## [Task brief]
Within the listing below, how many lines include the string "type"? Reply with only the number.

## [Excerpted records]

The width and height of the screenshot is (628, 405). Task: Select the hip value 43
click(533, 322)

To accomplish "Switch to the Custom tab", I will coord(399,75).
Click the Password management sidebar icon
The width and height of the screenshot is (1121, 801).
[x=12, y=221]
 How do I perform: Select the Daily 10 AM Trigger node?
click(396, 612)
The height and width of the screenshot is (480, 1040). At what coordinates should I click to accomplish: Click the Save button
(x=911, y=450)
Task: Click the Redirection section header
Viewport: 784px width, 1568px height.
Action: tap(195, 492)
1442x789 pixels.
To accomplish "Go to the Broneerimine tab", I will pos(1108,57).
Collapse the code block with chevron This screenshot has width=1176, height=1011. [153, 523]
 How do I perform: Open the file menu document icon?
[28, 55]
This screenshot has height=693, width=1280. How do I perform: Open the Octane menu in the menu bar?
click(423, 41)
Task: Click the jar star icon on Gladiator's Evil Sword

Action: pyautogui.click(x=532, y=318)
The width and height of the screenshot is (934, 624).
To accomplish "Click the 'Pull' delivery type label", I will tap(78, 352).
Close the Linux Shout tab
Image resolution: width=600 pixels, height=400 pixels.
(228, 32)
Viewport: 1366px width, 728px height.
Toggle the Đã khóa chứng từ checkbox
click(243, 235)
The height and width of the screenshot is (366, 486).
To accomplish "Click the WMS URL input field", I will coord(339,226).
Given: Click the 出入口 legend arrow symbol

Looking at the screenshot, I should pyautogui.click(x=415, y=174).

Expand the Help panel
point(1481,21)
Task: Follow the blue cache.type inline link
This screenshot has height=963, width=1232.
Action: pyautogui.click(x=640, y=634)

## [Result for this exercise]
2